First Quarter 2013 Earnings Conference Call
The company will hold a conference call at 10:00 a.m. EDT today to discuss these results. Participants may access the call by dialing (866) 225-8754 or (480) 629-9818 for international callers. A live webcast of the call will also be available in the Investor Relations section of the company’s website at www.marriottvacationsworldwide.com.
An audio replay of the conference call will be available for seven days and can be accessed at (800) 406-7325 or (303) 590-3030 for international callers. The replay passcode is 4610022. The webcast will also be available on the company’s website.
About Marriott Vacations Worldwide Corporation
Marriott Vacations Worldwide Corporation is a leading global pure-play vacation ownership company.

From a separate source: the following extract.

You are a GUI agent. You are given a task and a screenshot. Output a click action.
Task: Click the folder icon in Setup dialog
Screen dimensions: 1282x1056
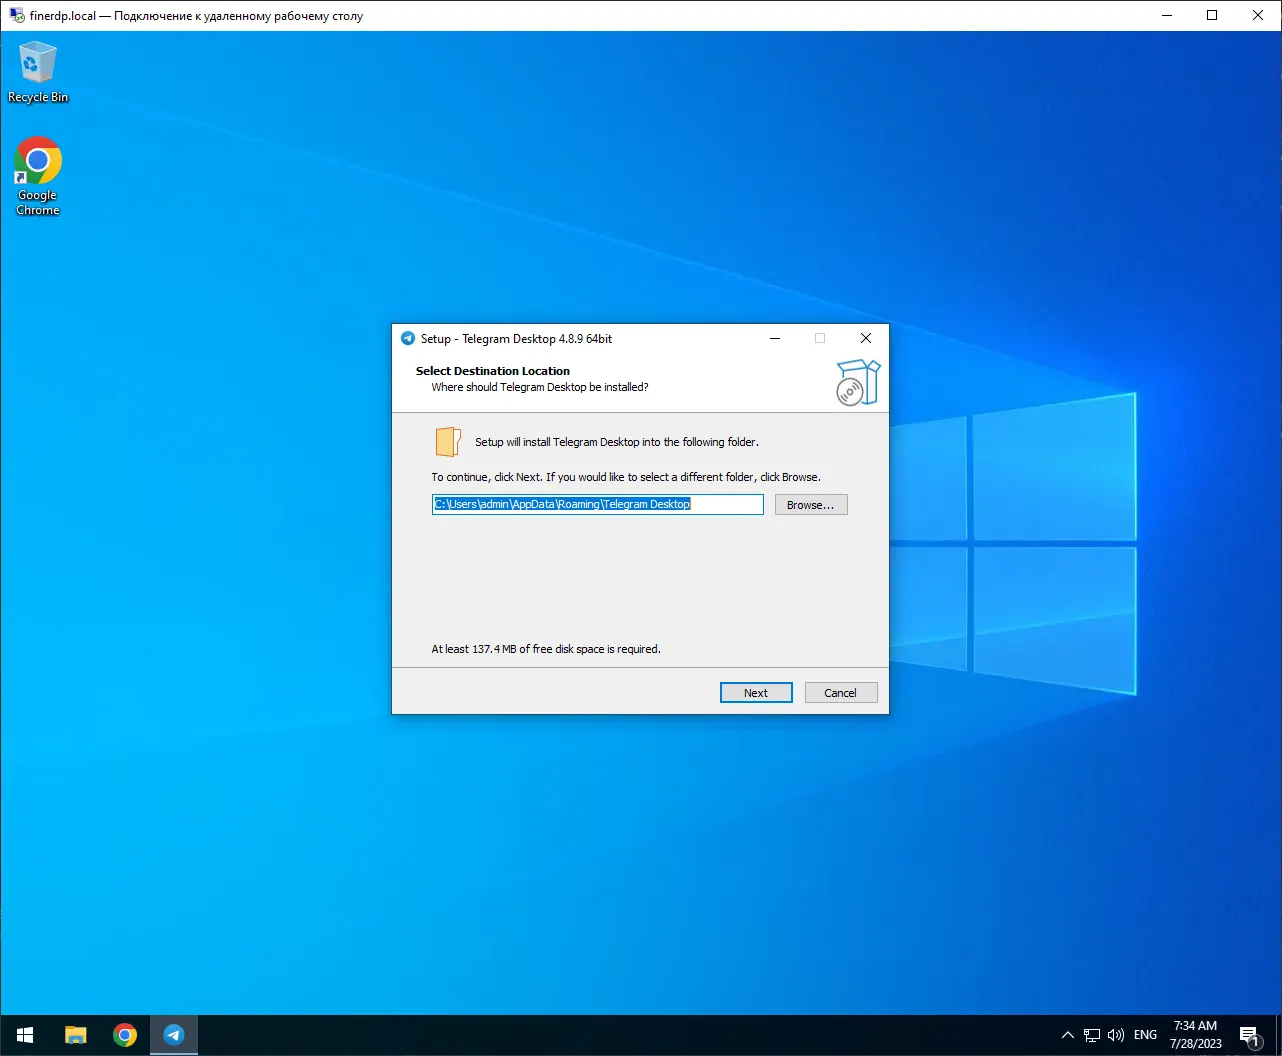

In late 2011, Marriott Vacations Worldwide was established as an independent, public company focusing primarily on vacation ownership experiences. Since entering the industry in 1984 as part of Marriott International, Inc., the company earned its position as a leader and innovator in vacation ownership products. The company preserves high standards of excellence in serving its customers, investors and associates while maintaining a long-term relationship with Marriott International. Marriott Vacations Worldwide offers a diverse portfolio of quality products, programs and management expertise with more than 60 resorts and more than 420,000 Owners and Members. Its brands include: Marriott Vacation Club, The Ritz-Carlton Destination Club and Grand Residences by Marriott. For more information, please visit www.marriottvacationsworldwide.com.
Note on forward-looking statements: This press release and accompanying schedules contain “forward-looking statements” within the meaning of federal securities laws, including statements about earnings trends, organizational and separation related efforts, estimates, and assumptions, and similar statements concerning anticipated future events and expectations that are not historical facts. We caution you that these statements are not guarantees of future performance and are subject to numerous risks and uncertainties, including volatility in the economy and the credit markets, supply and demand changes for vacation ownership and residential products, competitive conditions; the availability of capital to finance growth, and other matters referred to under the heading “Risk Factors” contained in our most recent Annual Report on Form 10-K filed with the U.S Securities and Exchange Commission (the “SEC”) and in subsequent SEC filings, any of which could cause actual results to differ materially from those expressed in or implied in this presentation. These statements are made as of April 25, 2013 and we undertake no obligation to publicly update or revise any forward-looking statement, whether as a result of new information, future events, or otherwise.